I botti di fine anno li ha fatto sicuramente più la Regione che non la gente per strada al momento di mettere mano (o i piedi?…) al governo delle aree territoriali nate dalla soppressione delle Asl. Se ci si fosse messa di proposito non sarebbe riuscita, pur non ascoltando nessuno, a scontentare tutti, anche se stessa.
Si è chiuso così un 2003 poco bello, carico di apprensioni, vittima dei prezzi che crescono e del lavoro che scarseggia. Unica buona nuova, almeno per questa zona, la pole conquistata dalla provincia di Fermo, all’ultima base.
In questo numero, mentre ancora siamo alle prese con il programma “avanzi” delle tavolate natalizie, abbiamo voluto sentire qualche parere emblematico del territorio per ascoltare cosa ci si aspetta da questo anno “che fra un anno passerà”, il 2004. Qualche politico, gli addetti al turismo ed alla cultura, due settori molto a cuore alla gente, quelli dello sport, settore che bene a male d’entusiasmo ne spende. Di economia, settore in difficoltà e da ben capire, parleremo avanti.
Gli auspici sono diversi, ma tutti improntati allo “speriamo”. Non esistono indagini che consentano di parlare su base certa, motivo per il quale tutti ed ognuno si affidano alla speranza che qualcosa sia migliore.
Del resto i problemi sul tappeto non se li è portati via il 2003. Restano sempre quelli. Per gli amministratori ed i politici, parliamo del Fermano, è prioritario chiudere la partita romana sull’istituzione della provincia. Poi auspicano un miglioramento della viabilità, le prospettive di una ripresa economica, la stabilità della gestione della sanità.
In epoca di crisi la ricerca della tranquillità è fondamentale anche per lo sport: le maggiori società, alle prese con classifiche che non rispondono alle aspettative e, soprattutto, con crisi di risorse finanziarie, chiedono chi la salvezza senza problemi chi un vertice che tarda ad arrivare.
Nel turismo si vuole valorizzare il piccolo, che sia da richiamo all’offerta globale del territorio, mentre chi pensa grande deve fare i conti con i costi della promozione e con il clima di paura internazionale, condizionamento per chi vorrebbe ma ha paura di muoversi.

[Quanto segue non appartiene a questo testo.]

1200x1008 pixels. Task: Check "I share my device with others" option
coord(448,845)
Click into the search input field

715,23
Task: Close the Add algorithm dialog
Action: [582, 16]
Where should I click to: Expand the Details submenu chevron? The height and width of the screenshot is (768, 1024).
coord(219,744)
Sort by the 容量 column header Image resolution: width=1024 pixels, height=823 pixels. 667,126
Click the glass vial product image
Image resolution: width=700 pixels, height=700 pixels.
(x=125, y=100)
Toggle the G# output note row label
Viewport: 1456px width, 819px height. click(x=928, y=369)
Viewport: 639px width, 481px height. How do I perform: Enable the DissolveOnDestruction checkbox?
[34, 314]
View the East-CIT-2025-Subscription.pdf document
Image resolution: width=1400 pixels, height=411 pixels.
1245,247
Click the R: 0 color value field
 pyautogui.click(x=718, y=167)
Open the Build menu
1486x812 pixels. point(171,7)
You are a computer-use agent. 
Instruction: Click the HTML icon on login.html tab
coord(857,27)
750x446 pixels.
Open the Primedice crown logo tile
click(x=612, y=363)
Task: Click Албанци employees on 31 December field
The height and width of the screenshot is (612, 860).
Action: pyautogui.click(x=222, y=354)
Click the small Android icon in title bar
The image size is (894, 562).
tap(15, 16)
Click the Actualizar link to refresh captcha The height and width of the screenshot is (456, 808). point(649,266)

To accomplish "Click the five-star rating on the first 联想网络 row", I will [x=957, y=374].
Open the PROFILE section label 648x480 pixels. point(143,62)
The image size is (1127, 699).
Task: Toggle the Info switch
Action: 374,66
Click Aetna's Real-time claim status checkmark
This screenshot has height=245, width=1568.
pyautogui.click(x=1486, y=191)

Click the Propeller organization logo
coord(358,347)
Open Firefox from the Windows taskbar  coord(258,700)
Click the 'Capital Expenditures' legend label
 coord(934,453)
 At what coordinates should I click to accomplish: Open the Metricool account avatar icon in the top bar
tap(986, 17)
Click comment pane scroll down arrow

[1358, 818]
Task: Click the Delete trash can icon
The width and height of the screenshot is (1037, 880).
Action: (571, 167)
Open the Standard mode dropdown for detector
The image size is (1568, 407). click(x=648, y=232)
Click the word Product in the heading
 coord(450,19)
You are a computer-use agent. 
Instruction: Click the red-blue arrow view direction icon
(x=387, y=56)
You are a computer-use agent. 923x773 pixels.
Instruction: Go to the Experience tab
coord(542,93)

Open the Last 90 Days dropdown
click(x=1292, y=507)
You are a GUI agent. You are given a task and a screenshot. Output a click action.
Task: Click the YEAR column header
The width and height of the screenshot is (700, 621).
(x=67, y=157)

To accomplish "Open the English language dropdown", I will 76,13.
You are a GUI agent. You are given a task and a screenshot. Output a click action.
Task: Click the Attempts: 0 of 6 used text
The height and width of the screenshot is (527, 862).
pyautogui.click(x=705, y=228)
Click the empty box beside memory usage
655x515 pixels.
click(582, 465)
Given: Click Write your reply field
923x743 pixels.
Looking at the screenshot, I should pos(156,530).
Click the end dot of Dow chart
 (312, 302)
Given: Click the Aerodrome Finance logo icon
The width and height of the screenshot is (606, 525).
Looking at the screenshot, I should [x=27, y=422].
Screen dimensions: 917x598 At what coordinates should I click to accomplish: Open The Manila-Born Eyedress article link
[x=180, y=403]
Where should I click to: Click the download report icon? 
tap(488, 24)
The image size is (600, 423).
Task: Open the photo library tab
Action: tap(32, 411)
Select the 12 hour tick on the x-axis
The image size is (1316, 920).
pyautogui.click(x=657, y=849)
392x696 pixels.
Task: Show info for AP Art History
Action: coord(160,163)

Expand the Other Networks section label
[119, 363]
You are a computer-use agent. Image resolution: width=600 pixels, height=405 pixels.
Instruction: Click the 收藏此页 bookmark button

La scena dell’anno del dopo-Saddam e del dopo-Parmalat è dunque questa. Non bastano i tappi di spumante e le veline tv per farci illudere. I tempi della trapontatrici alle quali bastava lasciare il pedale della macchina sognando eroi patinati delle pagine di “Sogno” e “Grand Hotel” per essere felici, non ci sono più.
L’anno che sta arrivando, ovviamente, fra un anno passerà. L’importante è che non lasci, come il precedente, dubbi, amarezze, paura sul futuro. Anche noi ci auguriamo anzitutto ottimismo. Solo ottimismo e intelligenza faranno cambiare rotta la destino. Auguri.